Cada vez que veo una película francesa, corro el riesgo de enamorarme del departamento de la protagonista o de todo su closet y "Les amours d'Anaïs" no fue la excepción; siempre entro por la trama y me quedo por lo aesthetic, pero me gustó tanto esta película, que me quedé por las dos razones.
Anaïs (Anaïs Demoustier) es una treintañera que no sabe muy bien qué hacer con su vida; tiene una relación complicada y aburrida con su novio, no tiene un trabajo estable, el cáncer de su madre empeoró y da por perdida la inspiración y motivación para terminar su tesis. Cierto día, conoce a Daniel (Denis Podalydès), un editor con quien comienza un relación; él está casado con la escritora Emilie (Valeria Bruni Tedeschi) y la curiosidad es tan grande que Anaïs comienza a acercarse a ella también.

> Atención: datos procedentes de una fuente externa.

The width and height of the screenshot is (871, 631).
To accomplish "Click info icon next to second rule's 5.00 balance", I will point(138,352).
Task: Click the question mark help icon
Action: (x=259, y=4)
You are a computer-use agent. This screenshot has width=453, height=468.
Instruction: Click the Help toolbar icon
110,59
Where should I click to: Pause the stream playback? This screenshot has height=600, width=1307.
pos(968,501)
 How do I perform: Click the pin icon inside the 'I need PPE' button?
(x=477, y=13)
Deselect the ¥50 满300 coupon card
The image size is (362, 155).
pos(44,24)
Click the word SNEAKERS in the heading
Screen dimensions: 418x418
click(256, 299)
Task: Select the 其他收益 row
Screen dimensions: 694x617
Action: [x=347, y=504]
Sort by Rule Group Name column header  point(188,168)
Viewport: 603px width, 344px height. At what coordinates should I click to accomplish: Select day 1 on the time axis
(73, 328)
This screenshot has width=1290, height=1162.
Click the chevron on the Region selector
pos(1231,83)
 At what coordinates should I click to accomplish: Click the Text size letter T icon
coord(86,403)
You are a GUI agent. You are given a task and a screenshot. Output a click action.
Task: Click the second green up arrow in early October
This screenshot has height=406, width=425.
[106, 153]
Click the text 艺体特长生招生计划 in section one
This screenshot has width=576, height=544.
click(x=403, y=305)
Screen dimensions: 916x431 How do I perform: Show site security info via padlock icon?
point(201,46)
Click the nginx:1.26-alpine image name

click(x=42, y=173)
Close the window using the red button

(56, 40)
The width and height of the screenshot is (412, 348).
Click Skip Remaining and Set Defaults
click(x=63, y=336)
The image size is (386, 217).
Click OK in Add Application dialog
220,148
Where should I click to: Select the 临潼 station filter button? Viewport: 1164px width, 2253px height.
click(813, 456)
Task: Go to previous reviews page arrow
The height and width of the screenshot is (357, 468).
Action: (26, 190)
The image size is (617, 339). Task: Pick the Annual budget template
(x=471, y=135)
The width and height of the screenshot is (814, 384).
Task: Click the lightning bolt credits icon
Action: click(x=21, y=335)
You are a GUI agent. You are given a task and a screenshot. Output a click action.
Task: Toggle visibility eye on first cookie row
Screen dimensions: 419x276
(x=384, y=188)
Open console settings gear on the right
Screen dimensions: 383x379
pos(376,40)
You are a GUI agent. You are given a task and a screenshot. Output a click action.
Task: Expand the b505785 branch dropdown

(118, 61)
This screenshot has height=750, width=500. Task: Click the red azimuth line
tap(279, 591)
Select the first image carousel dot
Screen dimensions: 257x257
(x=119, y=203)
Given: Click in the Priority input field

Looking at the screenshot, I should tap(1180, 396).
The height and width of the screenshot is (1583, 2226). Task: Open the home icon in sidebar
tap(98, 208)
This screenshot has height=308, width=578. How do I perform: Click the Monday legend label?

Anaïs no es para nada un modelo a seguir: es desordenada, irresponsable, inquieta, impulsiva, siempre llega tarde a todos lados y siempre quiere salirse con la suya, pero eso es lo más interesante del personaje, que no es la típica heroína de este tipo de películas que hace todo bien y que todo el mundo considera adorable y que al final se le perdonan todos los errores que cometió; esta historia es mucho más realista y cercana.
Películas como "Les amours d'Anaïs" son de esas películas que sirven como acompañamiento y esperanza para todos los treintañeros que tampoco sabemos bien qué hacer; no es para que nos pongamos a hacer las mismas tonteras que hacía Anaïs, pero siempre es bueno saber que tus 30 también son para explorar, aprender y mandarse embarradas.